Клетки, находящиеся на поздней стадии апоптоза, и мертвые клетки визуализировали с помощью красителя Propidium Iodide (Sigma Aldrich, P4170) – флуоресцентный краситель нуклеиновых кислот с максимумом возбуждения 540 нм и максимумом эмиссии 608 нм. Данный краситель окрашивает ядра погибших клеток (рис. 19Б, 20Б). Целостность мембраны живых и клеток на ранней стадии апоптоза исключает их окрашивание данным маркером.
Перед окрашиванием исследуемые роговицы промыли в чашке Петри стерильным раствором PBS (Phosphate-Buffered Saline, pH-7.4, Thermo Fisher Scientific, 10010023). Далее ткань перенесли в другую чашку Петри с раствором красителей в PBS: Calcein Violet 450 AM – 10 мкМ и Propidiumiodide – 500 нM, и инкубировали в течение 30 минут в темноте при комнатной температуре, чтобы предотвратить выцветание флуоресцентных меток. По истечении получаса роговицу промыли чистым раствором PBS и переместили в пластиковую чашку Петри со стеклянным дном (MatTek Corporation) в 1 мл PBS эндотелием вниз, сверху накрыли покровным стеклом. Все описанные процедуры провели в стерильных условиях в ламинарном шкафу.
Для визуализации окрашивания использовали инвертированный микроскоп Leica DMIL HC (Leica, Германия). Возбуждение флуоресцентных меток происходило при освещении образца ртутной лампой с применением синего и красного фильтров. Возбужденные метки красителя Calcein Violet в сочетании с синим фильтром придали синюю окраску цитоплазме живых клеток и клеток на ранней стадии апоптоза (рис. 1Б, 2Б). Возбужденные метки красителя Propidium Iodide в сочетании с красным фильтром придали красную окраску ядрам мертвых клеток и клеток, находящихся на поздней стадии апоптоза (рис. 16В, 17В). Выполнили по 5 снимков каждой роговицы: центральная зона и четыре квадранта на периферии (сверху от центра, снизу от центра, справа и слева соответственно).

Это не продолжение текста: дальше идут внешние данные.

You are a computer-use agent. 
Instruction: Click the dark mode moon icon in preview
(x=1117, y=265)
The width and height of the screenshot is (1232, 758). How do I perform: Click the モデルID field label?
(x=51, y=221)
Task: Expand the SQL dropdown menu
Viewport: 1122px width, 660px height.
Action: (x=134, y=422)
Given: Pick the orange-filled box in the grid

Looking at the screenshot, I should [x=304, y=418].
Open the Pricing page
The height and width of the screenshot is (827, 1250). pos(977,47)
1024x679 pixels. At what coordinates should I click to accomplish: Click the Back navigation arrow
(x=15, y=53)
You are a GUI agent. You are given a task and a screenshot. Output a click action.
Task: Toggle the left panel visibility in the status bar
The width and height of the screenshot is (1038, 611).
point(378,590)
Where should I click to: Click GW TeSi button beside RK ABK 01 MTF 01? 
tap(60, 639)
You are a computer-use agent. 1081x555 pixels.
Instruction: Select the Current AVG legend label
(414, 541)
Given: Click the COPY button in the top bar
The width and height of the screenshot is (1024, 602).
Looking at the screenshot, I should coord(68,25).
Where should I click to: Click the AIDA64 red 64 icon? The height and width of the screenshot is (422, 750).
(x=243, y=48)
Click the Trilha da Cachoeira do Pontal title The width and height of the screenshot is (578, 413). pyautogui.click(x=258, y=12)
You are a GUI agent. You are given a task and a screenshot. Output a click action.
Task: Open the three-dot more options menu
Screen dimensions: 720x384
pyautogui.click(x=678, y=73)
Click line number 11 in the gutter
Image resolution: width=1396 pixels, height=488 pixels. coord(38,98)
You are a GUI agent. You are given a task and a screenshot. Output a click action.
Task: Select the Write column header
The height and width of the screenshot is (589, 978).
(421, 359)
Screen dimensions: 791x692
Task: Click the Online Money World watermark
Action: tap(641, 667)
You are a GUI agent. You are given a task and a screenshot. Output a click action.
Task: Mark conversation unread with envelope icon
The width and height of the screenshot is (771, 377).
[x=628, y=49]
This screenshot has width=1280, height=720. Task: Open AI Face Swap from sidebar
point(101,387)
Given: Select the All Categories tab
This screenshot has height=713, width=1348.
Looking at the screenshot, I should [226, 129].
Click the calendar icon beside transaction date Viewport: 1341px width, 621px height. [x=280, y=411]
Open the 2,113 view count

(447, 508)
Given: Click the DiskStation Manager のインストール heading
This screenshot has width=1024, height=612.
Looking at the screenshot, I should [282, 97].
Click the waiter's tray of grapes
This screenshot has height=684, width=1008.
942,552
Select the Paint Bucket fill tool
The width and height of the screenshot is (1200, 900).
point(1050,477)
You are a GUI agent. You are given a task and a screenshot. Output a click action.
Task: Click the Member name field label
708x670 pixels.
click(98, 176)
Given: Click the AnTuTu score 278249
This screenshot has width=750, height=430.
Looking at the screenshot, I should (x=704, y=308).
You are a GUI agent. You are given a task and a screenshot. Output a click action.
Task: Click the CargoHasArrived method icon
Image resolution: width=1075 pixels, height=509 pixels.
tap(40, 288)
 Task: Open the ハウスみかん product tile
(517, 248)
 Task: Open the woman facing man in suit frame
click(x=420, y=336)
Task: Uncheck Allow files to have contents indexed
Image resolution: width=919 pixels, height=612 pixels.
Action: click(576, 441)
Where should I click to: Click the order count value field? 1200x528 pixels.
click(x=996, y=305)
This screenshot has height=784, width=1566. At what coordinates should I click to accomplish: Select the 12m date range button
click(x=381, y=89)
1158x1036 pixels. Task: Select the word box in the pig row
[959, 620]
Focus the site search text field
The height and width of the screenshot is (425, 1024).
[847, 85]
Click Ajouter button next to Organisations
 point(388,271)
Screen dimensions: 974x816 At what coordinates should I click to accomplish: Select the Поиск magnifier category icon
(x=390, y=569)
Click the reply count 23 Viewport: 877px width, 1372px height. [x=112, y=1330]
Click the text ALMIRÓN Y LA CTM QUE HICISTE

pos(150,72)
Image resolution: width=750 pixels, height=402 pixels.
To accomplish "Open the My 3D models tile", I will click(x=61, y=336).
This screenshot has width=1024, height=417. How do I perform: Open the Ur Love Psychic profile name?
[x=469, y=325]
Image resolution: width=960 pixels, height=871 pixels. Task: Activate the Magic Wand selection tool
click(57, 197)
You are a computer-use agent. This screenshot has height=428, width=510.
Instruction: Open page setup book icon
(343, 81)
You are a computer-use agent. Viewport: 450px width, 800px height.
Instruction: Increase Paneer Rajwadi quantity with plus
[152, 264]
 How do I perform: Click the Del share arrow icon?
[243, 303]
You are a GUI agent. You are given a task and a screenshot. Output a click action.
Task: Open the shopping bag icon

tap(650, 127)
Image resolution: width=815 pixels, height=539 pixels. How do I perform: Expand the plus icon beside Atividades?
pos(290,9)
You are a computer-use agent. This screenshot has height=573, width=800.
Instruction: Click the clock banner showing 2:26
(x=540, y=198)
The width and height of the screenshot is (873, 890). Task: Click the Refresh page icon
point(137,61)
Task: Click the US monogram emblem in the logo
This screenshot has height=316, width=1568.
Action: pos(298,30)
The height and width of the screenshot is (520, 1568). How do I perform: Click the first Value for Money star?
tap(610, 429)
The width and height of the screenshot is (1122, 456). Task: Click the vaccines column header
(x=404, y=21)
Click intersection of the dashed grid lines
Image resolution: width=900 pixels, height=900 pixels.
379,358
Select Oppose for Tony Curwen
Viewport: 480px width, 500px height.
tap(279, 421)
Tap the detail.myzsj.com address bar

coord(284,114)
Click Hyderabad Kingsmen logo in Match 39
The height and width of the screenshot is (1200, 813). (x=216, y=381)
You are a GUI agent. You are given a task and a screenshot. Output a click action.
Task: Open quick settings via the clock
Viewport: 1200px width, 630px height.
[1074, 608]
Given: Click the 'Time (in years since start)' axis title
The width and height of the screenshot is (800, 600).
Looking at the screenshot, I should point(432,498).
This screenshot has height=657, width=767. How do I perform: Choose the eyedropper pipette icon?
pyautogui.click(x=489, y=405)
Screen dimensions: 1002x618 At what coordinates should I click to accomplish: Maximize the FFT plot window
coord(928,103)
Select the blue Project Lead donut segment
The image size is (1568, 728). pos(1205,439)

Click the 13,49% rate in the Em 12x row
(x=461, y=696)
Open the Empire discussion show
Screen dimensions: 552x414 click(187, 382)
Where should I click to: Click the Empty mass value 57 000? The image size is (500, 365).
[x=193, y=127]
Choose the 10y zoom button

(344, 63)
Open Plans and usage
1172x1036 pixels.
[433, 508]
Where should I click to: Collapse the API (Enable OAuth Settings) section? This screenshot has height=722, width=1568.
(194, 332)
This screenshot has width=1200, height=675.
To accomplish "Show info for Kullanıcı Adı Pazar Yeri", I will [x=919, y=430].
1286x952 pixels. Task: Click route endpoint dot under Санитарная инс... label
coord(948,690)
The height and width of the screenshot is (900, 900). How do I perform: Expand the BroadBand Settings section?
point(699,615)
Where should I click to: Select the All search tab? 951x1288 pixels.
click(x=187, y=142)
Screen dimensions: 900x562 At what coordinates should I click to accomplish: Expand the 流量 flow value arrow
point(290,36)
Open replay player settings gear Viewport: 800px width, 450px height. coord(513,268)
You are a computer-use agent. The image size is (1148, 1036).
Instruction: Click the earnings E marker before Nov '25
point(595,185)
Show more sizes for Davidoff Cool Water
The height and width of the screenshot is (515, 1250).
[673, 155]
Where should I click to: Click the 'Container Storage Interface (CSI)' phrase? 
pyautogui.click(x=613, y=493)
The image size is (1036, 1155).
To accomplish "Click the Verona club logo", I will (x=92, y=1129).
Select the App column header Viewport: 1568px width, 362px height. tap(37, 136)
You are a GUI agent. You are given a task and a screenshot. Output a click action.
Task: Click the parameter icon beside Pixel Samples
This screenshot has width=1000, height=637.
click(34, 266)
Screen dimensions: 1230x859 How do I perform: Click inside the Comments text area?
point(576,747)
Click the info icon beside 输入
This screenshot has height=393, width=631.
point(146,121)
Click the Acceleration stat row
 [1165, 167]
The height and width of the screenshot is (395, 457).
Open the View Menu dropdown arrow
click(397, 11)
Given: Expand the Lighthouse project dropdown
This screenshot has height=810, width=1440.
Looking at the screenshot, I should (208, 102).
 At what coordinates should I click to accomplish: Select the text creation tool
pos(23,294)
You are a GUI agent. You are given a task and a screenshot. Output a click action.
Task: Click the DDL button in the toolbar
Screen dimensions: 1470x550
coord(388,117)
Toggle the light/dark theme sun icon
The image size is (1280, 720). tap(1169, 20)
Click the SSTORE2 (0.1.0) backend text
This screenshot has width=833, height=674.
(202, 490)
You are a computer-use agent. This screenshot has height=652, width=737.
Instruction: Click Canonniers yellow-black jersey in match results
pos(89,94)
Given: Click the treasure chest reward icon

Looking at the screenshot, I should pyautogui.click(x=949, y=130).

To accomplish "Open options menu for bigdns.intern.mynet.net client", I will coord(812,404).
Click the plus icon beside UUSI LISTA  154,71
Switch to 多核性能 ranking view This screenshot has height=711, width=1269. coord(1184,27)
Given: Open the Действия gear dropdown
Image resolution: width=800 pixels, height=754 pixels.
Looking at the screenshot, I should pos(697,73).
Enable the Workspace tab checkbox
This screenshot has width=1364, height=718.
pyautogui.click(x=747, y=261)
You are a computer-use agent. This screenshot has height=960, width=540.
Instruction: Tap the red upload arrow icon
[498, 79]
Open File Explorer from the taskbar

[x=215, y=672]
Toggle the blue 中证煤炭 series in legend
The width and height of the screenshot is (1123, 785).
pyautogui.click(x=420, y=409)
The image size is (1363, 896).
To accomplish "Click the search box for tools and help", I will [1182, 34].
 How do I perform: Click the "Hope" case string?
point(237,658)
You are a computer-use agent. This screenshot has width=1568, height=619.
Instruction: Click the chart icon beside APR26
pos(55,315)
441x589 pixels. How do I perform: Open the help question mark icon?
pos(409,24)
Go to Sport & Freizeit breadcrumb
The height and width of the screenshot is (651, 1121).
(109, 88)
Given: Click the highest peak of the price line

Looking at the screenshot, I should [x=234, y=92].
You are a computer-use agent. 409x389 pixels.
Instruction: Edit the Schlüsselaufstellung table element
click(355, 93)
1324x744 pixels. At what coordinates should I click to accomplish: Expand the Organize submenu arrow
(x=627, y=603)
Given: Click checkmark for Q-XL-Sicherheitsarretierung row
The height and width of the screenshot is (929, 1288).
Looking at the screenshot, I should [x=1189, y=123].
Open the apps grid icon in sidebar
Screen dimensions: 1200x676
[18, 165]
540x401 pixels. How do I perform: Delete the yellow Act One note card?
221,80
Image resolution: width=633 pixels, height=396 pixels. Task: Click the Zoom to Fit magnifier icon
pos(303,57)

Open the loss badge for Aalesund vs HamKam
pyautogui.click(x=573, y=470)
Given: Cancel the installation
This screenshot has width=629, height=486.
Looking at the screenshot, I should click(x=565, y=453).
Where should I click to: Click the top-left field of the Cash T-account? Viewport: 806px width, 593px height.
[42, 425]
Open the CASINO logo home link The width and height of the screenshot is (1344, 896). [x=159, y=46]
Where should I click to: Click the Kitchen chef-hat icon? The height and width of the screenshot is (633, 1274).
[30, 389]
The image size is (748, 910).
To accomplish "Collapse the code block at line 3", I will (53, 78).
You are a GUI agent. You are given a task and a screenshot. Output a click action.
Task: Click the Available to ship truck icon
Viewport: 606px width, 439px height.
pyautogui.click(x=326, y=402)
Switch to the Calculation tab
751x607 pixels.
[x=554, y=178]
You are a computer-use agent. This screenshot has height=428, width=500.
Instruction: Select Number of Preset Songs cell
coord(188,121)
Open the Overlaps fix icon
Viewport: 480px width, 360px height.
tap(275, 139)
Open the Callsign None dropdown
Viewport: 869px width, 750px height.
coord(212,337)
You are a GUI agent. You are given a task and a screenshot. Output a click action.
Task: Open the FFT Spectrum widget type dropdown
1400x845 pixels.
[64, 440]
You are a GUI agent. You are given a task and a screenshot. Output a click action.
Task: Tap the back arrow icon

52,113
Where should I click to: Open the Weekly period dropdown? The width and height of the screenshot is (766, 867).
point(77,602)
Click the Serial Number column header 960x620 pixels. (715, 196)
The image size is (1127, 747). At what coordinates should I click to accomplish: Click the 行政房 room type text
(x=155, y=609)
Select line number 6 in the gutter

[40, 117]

Подсчет живых и мертвых клеток с полученных изображений провели с применением программы ImageJ. Выполнили подсчет количества живых и мертвых клеток, далее рассчитали процент мертвых клеток от общего их количества. Общее число клеток подсчитали как сумму живых и мертвых, окрашенных в синий и красные цвета, соответственно.